WORK INSTRUCTIONS:
From the data that follows, print exactly the lines starting at the one containing "Task: Start macro recording red circle icon" and ending at the one containing "Confirm the row"; include both of them and nothing more.

Collected data:
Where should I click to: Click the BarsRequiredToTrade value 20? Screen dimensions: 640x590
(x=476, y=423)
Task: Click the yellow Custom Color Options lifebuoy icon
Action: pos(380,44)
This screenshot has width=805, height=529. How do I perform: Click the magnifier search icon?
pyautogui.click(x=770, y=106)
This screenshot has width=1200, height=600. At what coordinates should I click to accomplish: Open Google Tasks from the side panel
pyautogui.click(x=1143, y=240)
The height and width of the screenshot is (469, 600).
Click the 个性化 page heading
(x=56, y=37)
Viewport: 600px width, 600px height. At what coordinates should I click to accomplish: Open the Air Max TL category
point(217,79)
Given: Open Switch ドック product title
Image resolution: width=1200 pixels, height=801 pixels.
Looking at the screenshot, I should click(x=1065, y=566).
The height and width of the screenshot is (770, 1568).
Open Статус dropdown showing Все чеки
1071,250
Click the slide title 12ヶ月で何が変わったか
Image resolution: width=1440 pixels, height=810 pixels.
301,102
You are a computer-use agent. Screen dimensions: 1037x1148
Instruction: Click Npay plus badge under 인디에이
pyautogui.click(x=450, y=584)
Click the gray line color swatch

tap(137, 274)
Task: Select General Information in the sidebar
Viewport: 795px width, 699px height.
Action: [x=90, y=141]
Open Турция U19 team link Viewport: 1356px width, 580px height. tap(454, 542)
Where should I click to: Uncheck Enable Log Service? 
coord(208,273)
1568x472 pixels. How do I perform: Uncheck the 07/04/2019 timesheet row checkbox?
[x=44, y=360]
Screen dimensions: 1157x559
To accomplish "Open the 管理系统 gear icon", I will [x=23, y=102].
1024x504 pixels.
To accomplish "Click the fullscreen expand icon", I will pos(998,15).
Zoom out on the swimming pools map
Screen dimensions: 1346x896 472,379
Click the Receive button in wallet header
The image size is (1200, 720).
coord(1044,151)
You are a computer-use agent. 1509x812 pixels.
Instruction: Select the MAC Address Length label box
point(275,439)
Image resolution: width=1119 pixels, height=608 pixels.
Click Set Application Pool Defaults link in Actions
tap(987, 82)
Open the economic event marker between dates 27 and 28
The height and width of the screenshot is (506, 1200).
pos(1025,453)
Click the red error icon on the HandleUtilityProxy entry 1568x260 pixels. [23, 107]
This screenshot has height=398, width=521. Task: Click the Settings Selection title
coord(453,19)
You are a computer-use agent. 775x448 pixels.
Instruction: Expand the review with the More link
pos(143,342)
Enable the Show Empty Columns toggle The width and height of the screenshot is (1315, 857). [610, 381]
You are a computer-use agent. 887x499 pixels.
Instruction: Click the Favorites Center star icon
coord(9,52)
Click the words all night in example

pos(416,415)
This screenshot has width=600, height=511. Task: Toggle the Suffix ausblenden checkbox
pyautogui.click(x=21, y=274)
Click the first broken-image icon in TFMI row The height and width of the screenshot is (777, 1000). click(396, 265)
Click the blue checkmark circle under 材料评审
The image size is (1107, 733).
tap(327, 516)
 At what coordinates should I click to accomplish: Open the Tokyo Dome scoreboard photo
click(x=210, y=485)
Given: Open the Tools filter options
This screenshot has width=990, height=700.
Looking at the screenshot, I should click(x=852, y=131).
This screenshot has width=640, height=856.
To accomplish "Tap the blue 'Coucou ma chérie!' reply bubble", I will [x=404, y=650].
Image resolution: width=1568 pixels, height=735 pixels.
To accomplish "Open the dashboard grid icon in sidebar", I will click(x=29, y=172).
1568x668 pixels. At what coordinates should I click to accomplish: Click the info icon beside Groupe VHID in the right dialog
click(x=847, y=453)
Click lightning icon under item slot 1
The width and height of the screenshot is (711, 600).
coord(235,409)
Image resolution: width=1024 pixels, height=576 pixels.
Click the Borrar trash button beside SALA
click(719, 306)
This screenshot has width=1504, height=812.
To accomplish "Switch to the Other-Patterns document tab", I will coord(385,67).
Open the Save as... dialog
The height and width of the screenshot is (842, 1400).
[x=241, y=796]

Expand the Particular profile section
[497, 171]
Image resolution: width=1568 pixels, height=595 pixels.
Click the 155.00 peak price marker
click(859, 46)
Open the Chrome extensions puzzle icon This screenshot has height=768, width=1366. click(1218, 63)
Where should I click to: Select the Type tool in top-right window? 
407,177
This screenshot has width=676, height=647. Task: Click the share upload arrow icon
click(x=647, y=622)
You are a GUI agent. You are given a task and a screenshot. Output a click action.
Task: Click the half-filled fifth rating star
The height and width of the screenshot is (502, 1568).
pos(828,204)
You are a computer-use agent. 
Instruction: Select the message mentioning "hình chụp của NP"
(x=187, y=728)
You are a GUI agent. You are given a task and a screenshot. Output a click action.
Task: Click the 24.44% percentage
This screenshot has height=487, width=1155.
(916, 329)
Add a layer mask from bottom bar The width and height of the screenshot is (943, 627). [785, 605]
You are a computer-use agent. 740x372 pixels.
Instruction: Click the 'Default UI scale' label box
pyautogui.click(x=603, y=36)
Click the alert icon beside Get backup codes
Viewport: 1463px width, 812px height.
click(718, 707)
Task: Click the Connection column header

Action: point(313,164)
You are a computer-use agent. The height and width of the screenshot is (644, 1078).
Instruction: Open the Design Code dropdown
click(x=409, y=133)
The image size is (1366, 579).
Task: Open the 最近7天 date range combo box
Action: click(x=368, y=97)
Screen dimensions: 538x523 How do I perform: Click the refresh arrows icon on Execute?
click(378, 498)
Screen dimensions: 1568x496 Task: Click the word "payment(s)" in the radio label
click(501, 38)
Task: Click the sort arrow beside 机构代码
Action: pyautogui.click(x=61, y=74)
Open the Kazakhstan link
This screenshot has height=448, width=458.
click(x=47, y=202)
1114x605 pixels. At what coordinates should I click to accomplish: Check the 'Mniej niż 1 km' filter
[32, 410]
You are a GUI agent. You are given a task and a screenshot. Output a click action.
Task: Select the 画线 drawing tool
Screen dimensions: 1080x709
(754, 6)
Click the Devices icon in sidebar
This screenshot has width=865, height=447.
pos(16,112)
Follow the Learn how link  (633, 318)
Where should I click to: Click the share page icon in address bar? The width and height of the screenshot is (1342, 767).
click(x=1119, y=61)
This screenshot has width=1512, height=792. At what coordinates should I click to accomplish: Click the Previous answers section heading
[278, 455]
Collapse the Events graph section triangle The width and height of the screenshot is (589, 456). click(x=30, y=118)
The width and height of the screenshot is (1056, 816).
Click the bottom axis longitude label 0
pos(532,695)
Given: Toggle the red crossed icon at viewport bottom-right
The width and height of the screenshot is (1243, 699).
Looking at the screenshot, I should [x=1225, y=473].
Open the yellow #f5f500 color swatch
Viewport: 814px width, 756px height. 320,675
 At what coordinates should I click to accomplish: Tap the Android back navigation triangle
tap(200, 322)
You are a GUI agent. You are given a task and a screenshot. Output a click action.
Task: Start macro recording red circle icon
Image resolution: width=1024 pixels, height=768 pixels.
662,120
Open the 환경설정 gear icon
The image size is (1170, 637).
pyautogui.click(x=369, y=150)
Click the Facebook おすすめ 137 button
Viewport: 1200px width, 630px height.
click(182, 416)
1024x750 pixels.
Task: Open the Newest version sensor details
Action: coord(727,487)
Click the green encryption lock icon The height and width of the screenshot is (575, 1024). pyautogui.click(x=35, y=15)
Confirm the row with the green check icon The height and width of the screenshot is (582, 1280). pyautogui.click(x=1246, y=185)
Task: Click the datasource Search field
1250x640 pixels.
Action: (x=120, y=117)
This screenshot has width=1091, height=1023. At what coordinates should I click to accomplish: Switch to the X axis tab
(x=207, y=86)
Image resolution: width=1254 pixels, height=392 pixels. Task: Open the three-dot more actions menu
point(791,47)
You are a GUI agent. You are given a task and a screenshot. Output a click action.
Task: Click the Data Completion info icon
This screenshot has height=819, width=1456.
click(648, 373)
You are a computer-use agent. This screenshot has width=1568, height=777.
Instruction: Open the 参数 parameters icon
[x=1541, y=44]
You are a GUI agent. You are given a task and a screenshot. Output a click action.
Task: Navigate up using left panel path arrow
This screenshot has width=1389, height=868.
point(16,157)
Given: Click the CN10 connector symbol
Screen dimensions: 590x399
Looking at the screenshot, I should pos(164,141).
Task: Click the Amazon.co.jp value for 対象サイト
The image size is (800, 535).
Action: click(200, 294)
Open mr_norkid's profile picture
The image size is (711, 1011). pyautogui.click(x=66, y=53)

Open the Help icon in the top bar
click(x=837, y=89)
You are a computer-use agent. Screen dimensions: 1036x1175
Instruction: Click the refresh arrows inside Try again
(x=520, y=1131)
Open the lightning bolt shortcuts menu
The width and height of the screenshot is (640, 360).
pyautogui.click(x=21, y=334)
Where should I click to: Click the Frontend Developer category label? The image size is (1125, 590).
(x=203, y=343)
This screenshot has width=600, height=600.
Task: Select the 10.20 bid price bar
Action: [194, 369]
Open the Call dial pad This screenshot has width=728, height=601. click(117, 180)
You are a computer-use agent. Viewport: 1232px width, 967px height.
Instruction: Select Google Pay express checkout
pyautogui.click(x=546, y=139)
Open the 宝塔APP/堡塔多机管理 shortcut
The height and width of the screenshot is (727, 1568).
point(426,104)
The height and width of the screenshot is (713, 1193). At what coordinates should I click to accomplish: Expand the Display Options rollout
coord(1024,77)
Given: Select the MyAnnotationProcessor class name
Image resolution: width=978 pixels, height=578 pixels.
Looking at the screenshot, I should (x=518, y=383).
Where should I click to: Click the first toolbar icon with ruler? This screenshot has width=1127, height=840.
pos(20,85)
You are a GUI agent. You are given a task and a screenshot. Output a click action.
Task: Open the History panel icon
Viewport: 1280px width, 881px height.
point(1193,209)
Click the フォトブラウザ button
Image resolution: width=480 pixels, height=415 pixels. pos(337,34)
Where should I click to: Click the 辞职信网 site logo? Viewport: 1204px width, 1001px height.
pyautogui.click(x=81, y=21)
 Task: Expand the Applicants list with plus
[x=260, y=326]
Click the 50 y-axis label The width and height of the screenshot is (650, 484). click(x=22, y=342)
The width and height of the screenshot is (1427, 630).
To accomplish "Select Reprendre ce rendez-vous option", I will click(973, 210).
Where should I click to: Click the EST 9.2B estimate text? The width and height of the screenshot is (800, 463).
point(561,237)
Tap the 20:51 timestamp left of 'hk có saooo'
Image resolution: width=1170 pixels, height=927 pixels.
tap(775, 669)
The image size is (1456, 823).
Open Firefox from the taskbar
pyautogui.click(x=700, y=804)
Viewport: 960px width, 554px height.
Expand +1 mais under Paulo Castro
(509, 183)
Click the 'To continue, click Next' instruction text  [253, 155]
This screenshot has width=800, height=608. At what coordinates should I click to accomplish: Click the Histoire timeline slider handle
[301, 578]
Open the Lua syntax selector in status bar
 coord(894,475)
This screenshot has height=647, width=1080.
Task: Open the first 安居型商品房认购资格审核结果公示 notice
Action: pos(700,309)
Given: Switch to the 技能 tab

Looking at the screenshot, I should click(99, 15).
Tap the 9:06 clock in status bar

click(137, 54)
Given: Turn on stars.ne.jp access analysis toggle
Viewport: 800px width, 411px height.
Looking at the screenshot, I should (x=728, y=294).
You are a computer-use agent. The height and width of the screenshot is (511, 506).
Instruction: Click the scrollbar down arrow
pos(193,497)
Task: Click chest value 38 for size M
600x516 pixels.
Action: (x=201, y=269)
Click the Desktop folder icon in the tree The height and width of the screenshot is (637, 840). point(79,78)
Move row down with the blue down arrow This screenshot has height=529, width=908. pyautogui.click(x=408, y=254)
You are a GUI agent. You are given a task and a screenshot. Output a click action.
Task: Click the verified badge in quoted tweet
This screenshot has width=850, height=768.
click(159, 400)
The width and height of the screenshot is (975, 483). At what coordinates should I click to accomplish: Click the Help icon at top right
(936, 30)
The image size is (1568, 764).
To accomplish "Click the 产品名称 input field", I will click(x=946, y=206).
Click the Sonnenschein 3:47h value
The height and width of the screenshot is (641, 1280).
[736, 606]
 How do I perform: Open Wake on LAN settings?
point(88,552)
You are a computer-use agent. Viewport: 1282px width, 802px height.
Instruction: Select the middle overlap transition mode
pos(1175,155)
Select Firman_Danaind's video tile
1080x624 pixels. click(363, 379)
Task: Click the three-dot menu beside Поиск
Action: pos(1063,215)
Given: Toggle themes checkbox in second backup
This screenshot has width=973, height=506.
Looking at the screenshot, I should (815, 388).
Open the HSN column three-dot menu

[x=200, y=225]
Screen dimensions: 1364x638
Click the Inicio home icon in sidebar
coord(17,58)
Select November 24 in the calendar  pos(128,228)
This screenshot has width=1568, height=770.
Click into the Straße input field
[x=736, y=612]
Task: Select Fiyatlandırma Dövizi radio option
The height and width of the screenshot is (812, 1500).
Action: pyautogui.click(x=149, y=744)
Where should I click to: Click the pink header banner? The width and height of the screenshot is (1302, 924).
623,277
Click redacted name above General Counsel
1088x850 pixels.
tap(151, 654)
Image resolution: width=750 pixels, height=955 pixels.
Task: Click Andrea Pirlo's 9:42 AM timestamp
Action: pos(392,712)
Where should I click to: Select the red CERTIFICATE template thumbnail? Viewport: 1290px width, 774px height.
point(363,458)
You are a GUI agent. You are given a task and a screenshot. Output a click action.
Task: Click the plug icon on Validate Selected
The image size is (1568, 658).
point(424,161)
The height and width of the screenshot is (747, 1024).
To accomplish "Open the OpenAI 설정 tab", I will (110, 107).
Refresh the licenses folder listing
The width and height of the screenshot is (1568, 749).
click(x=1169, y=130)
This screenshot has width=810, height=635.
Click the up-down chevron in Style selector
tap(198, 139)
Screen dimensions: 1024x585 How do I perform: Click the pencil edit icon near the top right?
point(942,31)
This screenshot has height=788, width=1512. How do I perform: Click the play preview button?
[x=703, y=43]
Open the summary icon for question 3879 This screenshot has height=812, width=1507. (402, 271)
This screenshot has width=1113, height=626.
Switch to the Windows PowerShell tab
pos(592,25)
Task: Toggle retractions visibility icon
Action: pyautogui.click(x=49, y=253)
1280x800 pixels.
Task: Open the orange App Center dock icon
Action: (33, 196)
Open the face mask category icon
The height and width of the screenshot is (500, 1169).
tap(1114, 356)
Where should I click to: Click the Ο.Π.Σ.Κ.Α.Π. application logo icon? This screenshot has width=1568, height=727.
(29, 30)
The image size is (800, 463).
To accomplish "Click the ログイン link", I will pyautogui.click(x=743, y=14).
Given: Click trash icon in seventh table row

ANSWER BOX:
Task: Start macro recording red circle icon
Image resolution: width=1024 pixels, height=768 pixels.
662,120
Open the 환경설정 gear icon
The image size is (1170, 637).
pyautogui.click(x=369, y=150)
Click the Facebook おすすめ 137 button
Viewport: 1200px width, 630px height.
click(182, 416)
1024x750 pixels.
Task: Open the Newest version sensor details
Action: coord(727,487)
Click the green encryption lock icon The height and width of the screenshot is (575, 1024). pyautogui.click(x=35, y=15)
Confirm the row with the green check icon The height and width of the screenshot is (582, 1280). pyautogui.click(x=1246, y=185)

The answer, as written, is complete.